Ginger – it’s hard to say enough about ginger. This rhizome herb is anti-inflammatory and antioxidant, stimulating digestive enzymes and bile to effectively process food through the stomach and liver. You can cook it in food, drink as tea, or mix up in your next smoothie.
3. Joint Pain
Garlic – a potent anti-inflammatory, garlic is effective inside and out. Add garlic to cooking (or eat it raw, if you can, to get the most benefit). Click here for a few remedies that will warm and soothe painful joints while reducing inflammation.

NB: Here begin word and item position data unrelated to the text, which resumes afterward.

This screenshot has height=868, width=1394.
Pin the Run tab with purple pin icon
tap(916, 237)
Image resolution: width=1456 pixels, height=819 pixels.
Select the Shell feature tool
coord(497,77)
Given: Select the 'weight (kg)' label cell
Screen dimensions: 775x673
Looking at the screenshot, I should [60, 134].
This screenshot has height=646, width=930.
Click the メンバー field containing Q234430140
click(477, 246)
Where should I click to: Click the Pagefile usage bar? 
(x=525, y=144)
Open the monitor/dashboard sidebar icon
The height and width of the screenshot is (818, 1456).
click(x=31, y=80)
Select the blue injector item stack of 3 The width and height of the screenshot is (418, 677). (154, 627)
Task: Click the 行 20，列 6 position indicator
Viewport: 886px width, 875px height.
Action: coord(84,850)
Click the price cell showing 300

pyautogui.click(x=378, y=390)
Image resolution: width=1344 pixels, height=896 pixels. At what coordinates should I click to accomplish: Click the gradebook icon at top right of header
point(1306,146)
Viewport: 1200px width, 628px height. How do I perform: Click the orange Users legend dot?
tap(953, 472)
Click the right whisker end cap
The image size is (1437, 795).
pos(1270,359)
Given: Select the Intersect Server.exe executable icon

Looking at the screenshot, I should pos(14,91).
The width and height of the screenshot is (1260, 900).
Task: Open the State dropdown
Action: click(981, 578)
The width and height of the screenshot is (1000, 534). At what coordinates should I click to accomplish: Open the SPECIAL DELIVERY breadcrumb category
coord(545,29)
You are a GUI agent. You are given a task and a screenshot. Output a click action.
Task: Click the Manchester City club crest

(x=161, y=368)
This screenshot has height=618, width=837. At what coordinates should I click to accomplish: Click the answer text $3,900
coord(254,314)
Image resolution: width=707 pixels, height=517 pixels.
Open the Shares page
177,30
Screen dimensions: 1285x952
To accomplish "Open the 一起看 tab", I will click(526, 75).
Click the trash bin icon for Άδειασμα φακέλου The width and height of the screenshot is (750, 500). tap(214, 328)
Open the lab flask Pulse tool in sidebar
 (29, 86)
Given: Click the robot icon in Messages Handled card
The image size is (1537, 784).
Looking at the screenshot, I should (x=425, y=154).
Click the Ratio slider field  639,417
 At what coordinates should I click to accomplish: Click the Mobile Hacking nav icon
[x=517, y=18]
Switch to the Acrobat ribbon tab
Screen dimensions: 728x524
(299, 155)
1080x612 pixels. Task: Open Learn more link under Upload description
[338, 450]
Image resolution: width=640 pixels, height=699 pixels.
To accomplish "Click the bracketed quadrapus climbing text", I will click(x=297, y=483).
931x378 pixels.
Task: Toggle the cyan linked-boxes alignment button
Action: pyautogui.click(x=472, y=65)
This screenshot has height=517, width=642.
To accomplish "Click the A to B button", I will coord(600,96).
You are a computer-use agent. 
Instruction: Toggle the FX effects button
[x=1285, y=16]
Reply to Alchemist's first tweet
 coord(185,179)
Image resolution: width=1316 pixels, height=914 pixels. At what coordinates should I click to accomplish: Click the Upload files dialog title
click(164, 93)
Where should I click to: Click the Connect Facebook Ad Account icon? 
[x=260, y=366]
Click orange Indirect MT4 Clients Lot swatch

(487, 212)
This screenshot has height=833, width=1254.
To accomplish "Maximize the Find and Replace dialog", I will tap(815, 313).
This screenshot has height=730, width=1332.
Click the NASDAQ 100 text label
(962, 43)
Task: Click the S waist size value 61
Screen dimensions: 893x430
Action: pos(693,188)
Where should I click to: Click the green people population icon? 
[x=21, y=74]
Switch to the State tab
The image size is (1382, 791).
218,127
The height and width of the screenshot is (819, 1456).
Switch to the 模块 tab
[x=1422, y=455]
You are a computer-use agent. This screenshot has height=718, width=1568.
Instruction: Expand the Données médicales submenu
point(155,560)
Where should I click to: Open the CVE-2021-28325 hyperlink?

Green Tea – all true teas (i.e., not herbal) contain anti-inflammatory phytochemicals. Green tea has more flavonoids (a type of antioxidant) than other types of tea and it’s this substance that is a major contributor to green tea’s anti-inflammatory effect.
Steep green tea for at least 7 minutes before drinking to allow nutrients to release. Add some raw, unpasteurized honey if you like, for an additional anti-inflammatory.
Licorice Root – contains anti-inflammatory flavonoids that inhibit Lyso-PAF-Acetyltransferase, an enzyme that causes inflammation. Licorice root can be taken in a capsule or drunk as tea. To make your own tea (rather than store-bought in a bag), add 1 teaspoon of licorice root powder to hot water and steep for 10 minutes. Strain and drink. Licorice root is naturally sweet.
Cautions: in large amounts over time, licorice root can contribute to hypertension and low potassium. Pregnant and lactating women should not take licorice root.
With the environmental and food toxins to which we are daily exposed, we need to give ourselves a flush now and then to keep them from building up and causing harm.
Rosemary has antifungal, antiviral, and antibacterial properties. Antioxidants in rosemary protect the liver from damage and can even promote healing of cirrhosis. The liver is the body’s primary filter and everything you take into your body goes through it. Rosemary prevents damage from free radicals by activating the body’s own defense mechanisms.
In addition to its particular hepatic effects, rosemary protects the brain, improving memory, cognition, and stalling the accumulation of amyloid-beta, a protein that leads to the plaque accumulation in the brain that causes Alzheimer’s and other neurological diseases.
A hardy, aromatic herb, rosemary can be added to soups, stews, grilled proteins and vegetables, or taken as a tea.
5. Immune System Booster
Black pepper – piperine is a substance in black pepper with antioxidant properties. It’s been found to bind to immune cell receptors and increase cell viability. (14) In addition—and maybe more importantly—black pepper increases the bioavailability of other nutrients. The body can readily use many of the nutrients in food just as they are but some are more difficult to absorb. For example, turmeric is a super spice with many health benefits but is poorly metabolized as it is. Black pepper increases the body’s ability to absorb it by 2000%–a perfect pair.
Piperine also inhibits the growth of colon, breast, and other cancers. It’s effective in treating vitiligo as well, by stimulating skin pigment.
Black pepper can be added as a spice in cooking or added as a finish to foods.